=== Section Start ===

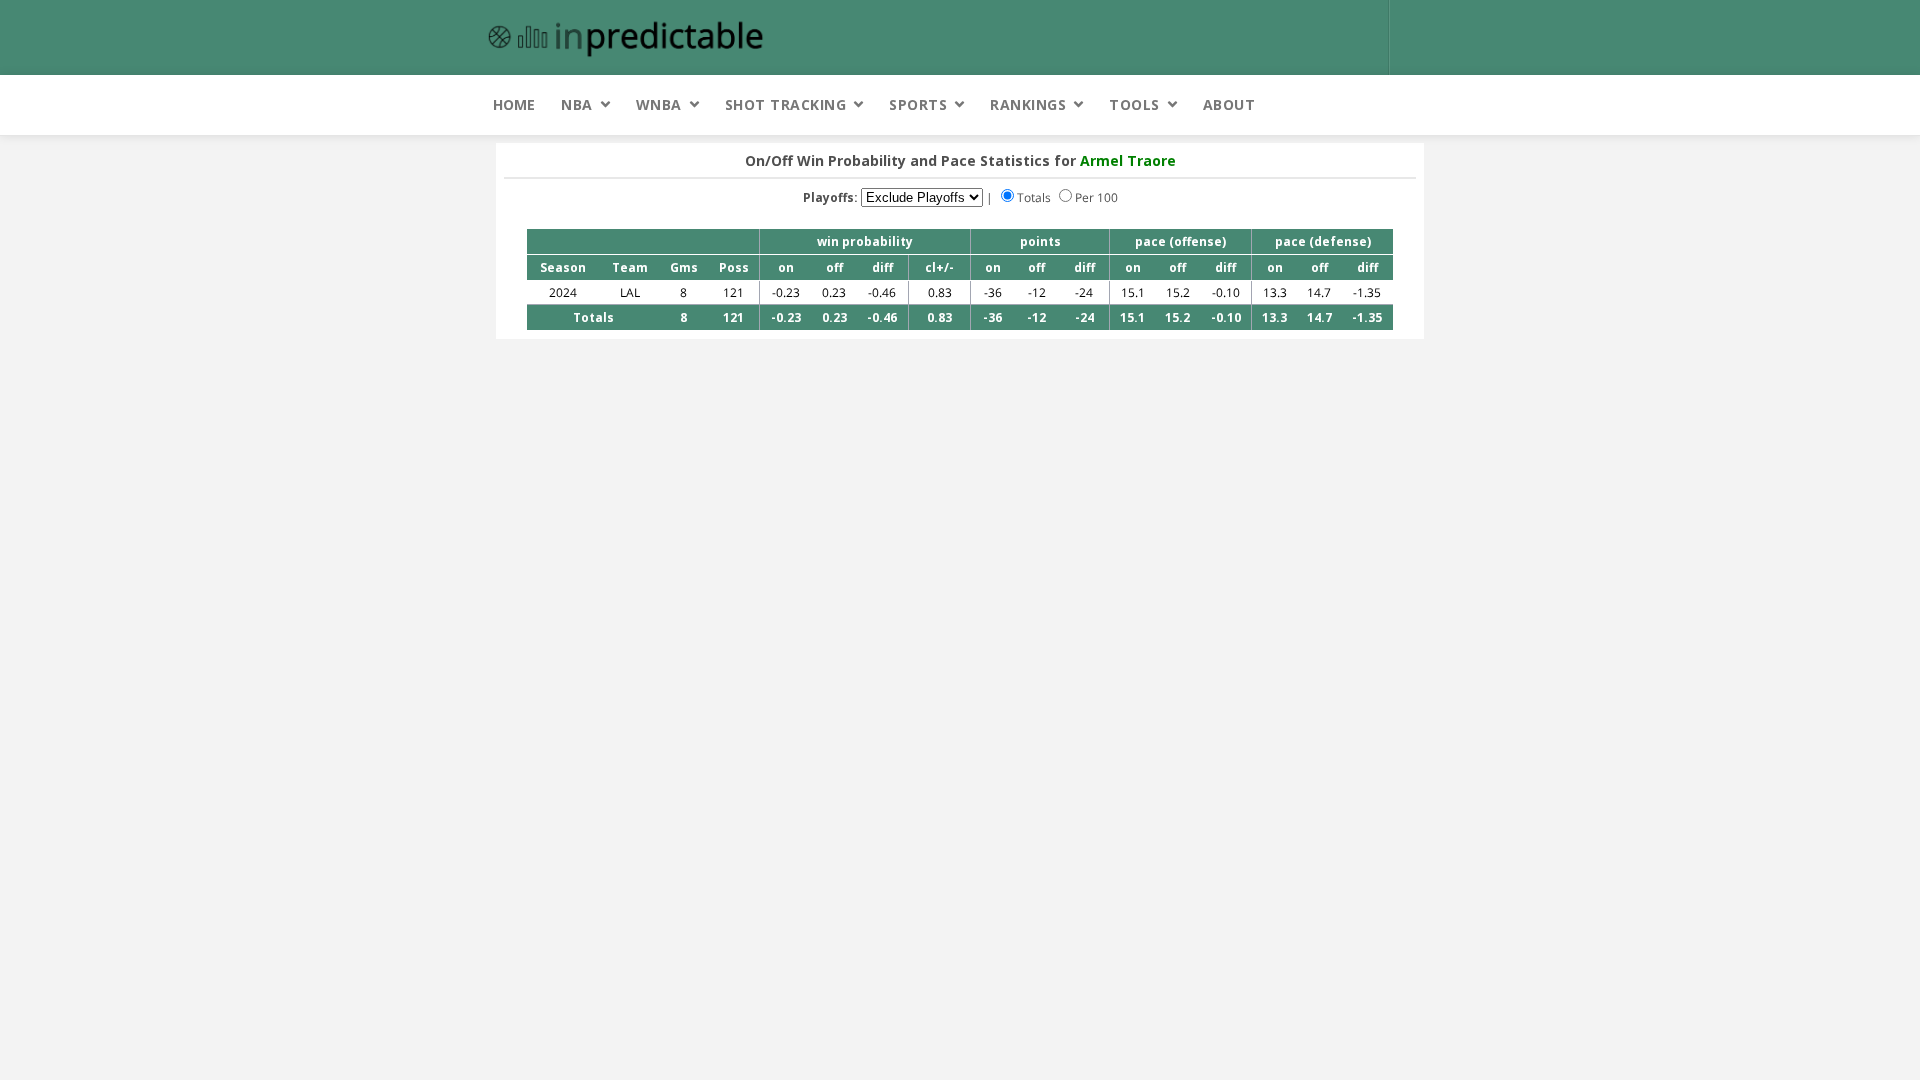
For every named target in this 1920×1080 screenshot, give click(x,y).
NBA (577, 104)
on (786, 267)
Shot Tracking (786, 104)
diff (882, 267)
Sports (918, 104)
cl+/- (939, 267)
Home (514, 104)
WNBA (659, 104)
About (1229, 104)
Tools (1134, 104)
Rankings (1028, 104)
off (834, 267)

=== Section End ===

◆ Task description ◆
Print the data above in full and exactly as it appears, skipping the pictures.

◆ Result below ◆
For every named target in this 1920×1080 screenshot, give click(x,y).
NBA (577, 104)
on (786, 267)
Shot Tracking (786, 104)
diff (882, 267)
Sports (918, 104)
cl+/- (939, 267)
Home (514, 104)
WNBA (659, 104)
About (1229, 104)
Tools (1134, 104)
Rankings (1028, 104)
off (834, 267)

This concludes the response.